Angiomatosis, hemangioblastomas, pheochromocytoma, renal cell carcinoma, pancreatic cysts (pancreatic serous cystadenoma) and café au lait spots are all associated with VHL.[3] Angiomatosis occurs in 37.2% of patients presenting with VHL and usually occurs in the retina, however other organs can be affected. As a result, loss of vision is very common. Also strokes, heart attacks, and cardiovascular disease are side effects along with loss of vision.[2]

Genetics

The disease is caused by mutations of the von Hippel–Lindau tumor suppressor (VHL) gene on the short arm of chromosome 3 (3p25-26).

As long as one copy of the VHL gene is producing functional VHL protein in each cell, tumors do not form.

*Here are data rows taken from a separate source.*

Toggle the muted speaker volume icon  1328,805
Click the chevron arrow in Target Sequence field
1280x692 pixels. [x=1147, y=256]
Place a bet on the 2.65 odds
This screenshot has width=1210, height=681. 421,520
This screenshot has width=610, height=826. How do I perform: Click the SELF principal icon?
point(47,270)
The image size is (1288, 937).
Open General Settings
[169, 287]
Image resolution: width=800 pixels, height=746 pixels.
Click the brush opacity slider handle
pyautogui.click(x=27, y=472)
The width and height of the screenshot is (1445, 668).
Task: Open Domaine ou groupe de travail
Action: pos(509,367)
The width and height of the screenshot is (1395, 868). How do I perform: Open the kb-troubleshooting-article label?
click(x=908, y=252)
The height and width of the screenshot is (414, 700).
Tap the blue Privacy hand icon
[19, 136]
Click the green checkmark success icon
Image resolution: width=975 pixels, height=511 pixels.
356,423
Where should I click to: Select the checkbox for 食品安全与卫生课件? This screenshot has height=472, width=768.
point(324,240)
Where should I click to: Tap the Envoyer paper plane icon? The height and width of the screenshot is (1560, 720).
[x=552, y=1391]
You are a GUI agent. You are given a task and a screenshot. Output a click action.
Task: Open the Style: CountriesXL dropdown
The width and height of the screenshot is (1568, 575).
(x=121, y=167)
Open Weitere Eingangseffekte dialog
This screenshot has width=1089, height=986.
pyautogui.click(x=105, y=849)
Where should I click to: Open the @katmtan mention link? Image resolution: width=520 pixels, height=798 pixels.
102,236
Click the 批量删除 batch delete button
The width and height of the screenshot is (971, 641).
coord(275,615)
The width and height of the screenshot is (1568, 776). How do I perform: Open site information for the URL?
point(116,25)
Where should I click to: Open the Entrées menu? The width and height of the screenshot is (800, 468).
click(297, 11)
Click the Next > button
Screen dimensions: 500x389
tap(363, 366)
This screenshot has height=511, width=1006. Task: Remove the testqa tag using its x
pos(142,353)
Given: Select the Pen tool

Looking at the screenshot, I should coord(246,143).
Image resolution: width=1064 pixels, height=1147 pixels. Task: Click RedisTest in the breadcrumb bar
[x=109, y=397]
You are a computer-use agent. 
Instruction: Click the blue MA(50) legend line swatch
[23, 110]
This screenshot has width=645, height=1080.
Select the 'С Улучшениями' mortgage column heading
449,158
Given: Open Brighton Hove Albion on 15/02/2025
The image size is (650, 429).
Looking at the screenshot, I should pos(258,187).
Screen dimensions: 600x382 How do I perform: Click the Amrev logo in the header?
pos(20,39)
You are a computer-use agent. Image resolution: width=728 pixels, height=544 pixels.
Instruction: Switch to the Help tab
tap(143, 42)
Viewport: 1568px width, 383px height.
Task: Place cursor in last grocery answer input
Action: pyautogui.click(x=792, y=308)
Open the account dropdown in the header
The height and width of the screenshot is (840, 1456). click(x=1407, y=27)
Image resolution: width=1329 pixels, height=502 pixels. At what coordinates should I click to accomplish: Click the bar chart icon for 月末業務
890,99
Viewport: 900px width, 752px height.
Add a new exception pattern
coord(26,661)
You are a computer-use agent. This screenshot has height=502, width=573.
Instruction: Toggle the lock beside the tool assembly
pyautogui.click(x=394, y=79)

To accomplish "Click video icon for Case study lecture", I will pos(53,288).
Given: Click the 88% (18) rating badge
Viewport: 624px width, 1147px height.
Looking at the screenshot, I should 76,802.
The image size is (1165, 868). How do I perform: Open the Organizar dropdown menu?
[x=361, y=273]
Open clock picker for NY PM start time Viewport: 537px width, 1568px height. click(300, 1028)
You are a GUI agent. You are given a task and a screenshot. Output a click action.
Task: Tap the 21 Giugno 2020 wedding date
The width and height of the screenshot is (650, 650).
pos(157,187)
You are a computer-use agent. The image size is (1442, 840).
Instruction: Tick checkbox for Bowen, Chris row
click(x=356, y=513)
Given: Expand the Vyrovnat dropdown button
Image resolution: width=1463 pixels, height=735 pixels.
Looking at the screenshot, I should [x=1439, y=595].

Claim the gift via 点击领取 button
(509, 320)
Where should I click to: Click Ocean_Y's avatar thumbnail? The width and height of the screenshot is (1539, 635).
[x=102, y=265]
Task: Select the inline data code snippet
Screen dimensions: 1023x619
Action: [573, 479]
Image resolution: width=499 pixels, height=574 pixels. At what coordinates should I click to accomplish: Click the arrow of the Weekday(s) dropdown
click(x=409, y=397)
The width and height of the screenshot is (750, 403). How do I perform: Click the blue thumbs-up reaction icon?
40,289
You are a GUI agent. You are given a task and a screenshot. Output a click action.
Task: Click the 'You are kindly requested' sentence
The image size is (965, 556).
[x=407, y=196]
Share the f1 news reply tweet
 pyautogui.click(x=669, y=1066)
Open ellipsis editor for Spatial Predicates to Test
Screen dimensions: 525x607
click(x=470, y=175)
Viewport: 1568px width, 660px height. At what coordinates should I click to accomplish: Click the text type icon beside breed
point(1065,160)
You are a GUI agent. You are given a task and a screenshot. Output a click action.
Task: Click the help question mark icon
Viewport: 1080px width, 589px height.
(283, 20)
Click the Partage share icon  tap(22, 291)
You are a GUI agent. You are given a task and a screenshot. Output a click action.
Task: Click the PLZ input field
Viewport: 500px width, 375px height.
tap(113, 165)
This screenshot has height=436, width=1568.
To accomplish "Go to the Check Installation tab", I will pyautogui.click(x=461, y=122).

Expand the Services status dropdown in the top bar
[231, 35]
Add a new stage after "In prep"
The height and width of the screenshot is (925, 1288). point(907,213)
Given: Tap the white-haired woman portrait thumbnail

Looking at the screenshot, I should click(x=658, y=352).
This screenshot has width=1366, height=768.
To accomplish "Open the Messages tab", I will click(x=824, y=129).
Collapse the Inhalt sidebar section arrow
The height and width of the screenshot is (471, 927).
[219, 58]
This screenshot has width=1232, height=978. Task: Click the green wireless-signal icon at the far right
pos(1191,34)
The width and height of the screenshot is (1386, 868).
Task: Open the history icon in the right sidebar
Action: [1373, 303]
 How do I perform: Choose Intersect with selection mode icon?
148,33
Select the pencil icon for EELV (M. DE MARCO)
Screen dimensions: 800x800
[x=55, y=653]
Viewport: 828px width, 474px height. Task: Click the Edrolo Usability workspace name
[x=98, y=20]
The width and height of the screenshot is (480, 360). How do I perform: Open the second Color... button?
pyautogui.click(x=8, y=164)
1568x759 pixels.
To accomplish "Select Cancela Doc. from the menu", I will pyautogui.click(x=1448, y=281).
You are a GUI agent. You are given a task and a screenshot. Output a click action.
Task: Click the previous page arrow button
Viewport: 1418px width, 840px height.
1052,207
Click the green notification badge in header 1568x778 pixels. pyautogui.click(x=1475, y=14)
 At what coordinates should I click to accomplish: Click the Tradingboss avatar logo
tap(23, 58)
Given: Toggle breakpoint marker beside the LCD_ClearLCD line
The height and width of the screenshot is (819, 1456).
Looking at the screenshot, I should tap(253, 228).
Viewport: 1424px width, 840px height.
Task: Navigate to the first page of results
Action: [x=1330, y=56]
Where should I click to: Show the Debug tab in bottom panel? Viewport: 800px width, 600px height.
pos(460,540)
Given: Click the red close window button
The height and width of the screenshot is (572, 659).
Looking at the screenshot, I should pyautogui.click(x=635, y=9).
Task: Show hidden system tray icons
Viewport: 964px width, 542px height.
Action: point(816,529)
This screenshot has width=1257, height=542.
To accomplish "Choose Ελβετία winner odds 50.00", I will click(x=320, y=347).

Since both alleles need to be mutated in order for the disorder to develop, it would be easy to assume that the mutation is recessive. However, studying the patterns of heredity, we see that VHL is, paradoxically, an autosomal dominant disorder. This is because people who have already inherited one mutated copy of the gene have an extremely high probability of developing the second mutation in at least one other cell in their bodies. This is known as the two-hit hypothesis. If a mutation occurs in the second copy of the VHL gene, the cell will have no working copies of the gene and will produce no functional VHL protein. A lack of this protein allows tumors characteristic of von Hippel–Lindau syndrome to develop.